My Top 10 Books of 2006

What's a year in review if you can't have lists?

This past year was a banner one for books. From series endings to noteworthy
nonfiction to brilliant literary debuts, 2006 offered it all and then some.

Here’s Charlotte Weekly/Union County Weekly’s list of this year’s

10. “A Year in the World: Journeys of a Passionate Traveler” by Frances Mayes. Broadway Books, $26.

Mayes, also the author of “Under the Tuscan Sun,” uses her venerable talent on other exotic locales and captures the nuances and subtleties that make travel books such enchanting reads.

9. “The End: Book the Thirteenth (A Series of Unfortunate Events)” by Lemony Snicket, illustrated by Brett Helquist. HarperCollins Children’s Books, $12.99.

Fans of the famed Lemony Snicket series found that all good things do come to an end. And in this last book, aptly named “The End,” the book found its just desserts. Too delicious to put down, even for adults!

8. “The Audrey Hepburn Treasures: Pictures and Mementos from a Life of Style and Purpose” by Ellen Erwin and Jessica Diamond. Atria Books, $49.95.

Before Angelina Jolie made caring for the world’s forgotten children a cause célèbre, Hepburn raised awareness of humanitarian causes. The proceeds from this incredibly inventive and well-designed book go directly to her UNICEF fund.

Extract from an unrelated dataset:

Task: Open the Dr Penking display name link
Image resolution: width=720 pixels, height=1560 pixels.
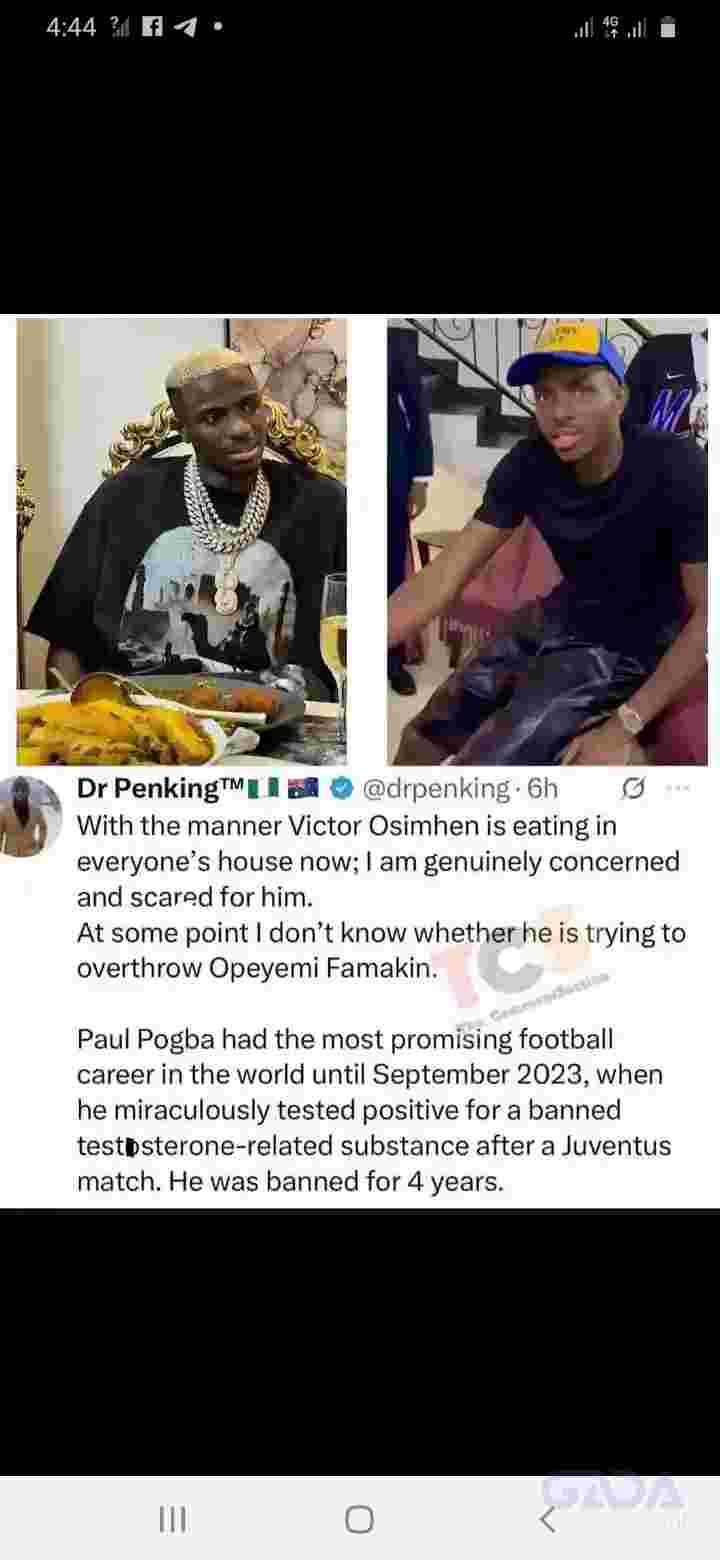Action: coord(159,789)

7. “State of Denial: Bush at War, Part III” by Bob Woodward. Simon & Schuster, $30.

The journalist who wrote so eloquently for the Washington Post and broke the story of Watergate continues his series on another president. This book looks at the first days George W. Bush thought seriously about running for president through the recruitment of his national security team, the war in Afghanistan, the invasion and occupation of Iraq and the struggle for political survival in the second term.

6. “Eat, Pray, Love: One Woman’s Search for Everything Across Italy, India and Indonesia” by Elizabeth Gilbert. Viking, $24.95.

Gilbert tries to mend a broken heart, induced by divorce and love gone awry, by traveling to three centers that offer rejuvenation for her spirit, mind and body. Ultimately on her search for both pleasure and passion, she finds romance, but that’s the bonus of this earthy read.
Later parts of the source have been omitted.